Above: Olga Viso at home in Minneapolis during her tenure as Walker director. for a portrait in her home. Photo by Aaron Lavinsky.

Walker Art Center's former executive director Olga Viso will be a fellow at the Andrew W. Mellon Foundation in New York for one year beginning in June. Her project will look at interdisciplinary potential in the arts, and the future of artist' foundations and archives.

Viso is currently a senior advisor at Arizona State University's Herberger Institute, where she develops global partnerships in the arts -- including one to help artist James Turrell (whose installation "Sky Pesher" is on the hillside next the Walker) complete his monumental Roden Crater earth works. From now through 2021, she is also a visiting scholar at the Smithsonian Institution's Hirshhorn Museum and Sculpture Garden in Washington D.C., where she worked from 1995-2007 before coming to the Walker. For the duration of her fellowship, Viso will be based in NYC and continue traveling back to Arizona to work with ASU.

She also recently penned a thoughtful article for the American Alliance of Museums, pointing to the need for museums to embrace new values in order to move forward. She points to calls for decolonizing the museum as "the next wave" (which she also wrote about for the New York Times); debates about who has the right to tell the story; notes the impact of the #MeToo movement on artists who have been accused of sexual harassment or misconduct; and discusses the removal or protest of artworks that memorialize countries' histories of racism in problematic contexts.

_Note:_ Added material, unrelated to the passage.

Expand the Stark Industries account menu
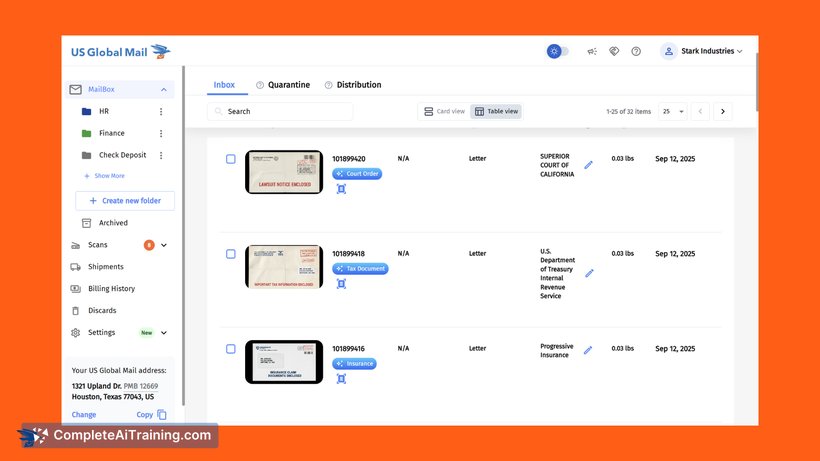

"Will institutions founded on 19th-century values become reliquaries for the dead and a painful reminder of the past? Or will they become a testament to a history that is organic, inclusive, alive, and whole for all people and all times?" she writes for AAM.

Viso herself experienced this shift during her tenure at the Walker. She left at the end of 2017 after tensions with the board following the 2017 takedown of Sam Durant's "Scaffold," a sculpture that referenced the 1862 hangings of 38 Dakota men, and caused uproar from the community.